Und dann habe sie aus dem Freundeskreis auch noch Amphetamin zum Testen erhalten. Das habe sie probiert und die Folge sei, dass sie den Führerschein verloren habe. Der Blick zurück machte die 40-Jährige selbst fassungslos: „Ich kann das gar nicht nachvollziehen, was ich da gemacht habe. Ich kann nicht mehr in den Spiegel gucken. Ich weiß nicht, was da in mich gefahren ist“, beteuerte sie und gab dann zu: „Irgendwie war mir dann alles egal.“

Schon einmal wegen Diebstahl verurteilt

Die Richterin insistierte und warnte sie vor dem erneuten Konsum von Amphetamin. Zumal das, wenn sie es in der Wohnung lagere, auch sehr gefährlich für ihren kleinen Sohn sei. Nicht auszudenken, wenn der an die Drogen gelange. Auch erinnerte sie die Lünerin, was den Vorwurf des Diebstahls betraf, an eine einschlägige Vorverurteilung aus dem vergangenen Jahr.
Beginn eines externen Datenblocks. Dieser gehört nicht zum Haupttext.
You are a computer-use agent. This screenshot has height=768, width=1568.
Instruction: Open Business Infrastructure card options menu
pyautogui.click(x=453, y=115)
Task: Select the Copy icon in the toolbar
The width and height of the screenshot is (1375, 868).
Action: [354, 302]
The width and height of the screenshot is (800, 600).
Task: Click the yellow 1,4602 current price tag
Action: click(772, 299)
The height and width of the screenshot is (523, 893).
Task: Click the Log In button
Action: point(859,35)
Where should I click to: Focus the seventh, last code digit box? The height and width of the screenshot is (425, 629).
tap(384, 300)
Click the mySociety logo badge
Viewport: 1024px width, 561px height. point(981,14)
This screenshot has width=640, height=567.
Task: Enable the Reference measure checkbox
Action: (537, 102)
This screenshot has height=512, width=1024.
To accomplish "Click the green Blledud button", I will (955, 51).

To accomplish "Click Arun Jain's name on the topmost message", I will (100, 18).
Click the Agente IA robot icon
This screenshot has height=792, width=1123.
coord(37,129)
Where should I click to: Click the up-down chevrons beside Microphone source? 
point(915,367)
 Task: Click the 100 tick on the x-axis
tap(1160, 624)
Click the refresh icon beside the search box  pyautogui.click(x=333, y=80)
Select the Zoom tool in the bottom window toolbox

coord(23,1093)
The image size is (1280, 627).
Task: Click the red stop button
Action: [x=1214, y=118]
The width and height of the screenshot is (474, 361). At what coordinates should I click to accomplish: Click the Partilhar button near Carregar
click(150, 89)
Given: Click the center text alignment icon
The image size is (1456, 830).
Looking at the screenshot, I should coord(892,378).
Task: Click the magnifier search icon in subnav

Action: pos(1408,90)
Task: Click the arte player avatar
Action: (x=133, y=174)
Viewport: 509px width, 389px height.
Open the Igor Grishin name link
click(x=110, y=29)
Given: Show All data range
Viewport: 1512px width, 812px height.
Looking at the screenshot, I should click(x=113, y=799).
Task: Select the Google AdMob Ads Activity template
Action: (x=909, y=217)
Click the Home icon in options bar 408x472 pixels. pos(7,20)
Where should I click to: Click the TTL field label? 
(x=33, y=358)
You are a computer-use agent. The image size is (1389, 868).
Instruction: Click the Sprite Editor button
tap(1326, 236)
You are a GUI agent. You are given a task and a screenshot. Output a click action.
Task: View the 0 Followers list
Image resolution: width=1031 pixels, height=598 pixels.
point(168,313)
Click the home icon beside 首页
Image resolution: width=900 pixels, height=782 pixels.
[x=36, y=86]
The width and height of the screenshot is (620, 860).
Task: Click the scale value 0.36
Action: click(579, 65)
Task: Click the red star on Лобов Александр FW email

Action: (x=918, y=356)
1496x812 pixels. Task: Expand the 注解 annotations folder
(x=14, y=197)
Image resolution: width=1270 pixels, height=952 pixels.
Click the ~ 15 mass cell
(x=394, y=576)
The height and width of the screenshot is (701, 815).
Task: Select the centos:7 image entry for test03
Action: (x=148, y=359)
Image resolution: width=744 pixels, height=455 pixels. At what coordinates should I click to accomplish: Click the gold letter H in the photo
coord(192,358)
Diese Vorbelastung sprach letztlich gegen die 40-Jährige. Zu ihren Gunsten wirkten sich das Geständnis, die glaubhafte Reue und die Annahme aus, dass der Wert der Beute tatsächlich etwas niedriger war. Darüber hinaus hatte die Richterin ein gewisses Verständnis für die damalige Situation der Angeklagten, auch wenn die, wie sie betonte, die Taten nicht entschuldigen könne.

Eine Strafe müsse es dennoch geben. Wobei sie davon überzeugt sei, dass sie die Lünerin nun nicht mehr im Gerichtssaal sehen werde. Die Verhandlung endete schließlich mit 300 Euro Geldstrafe.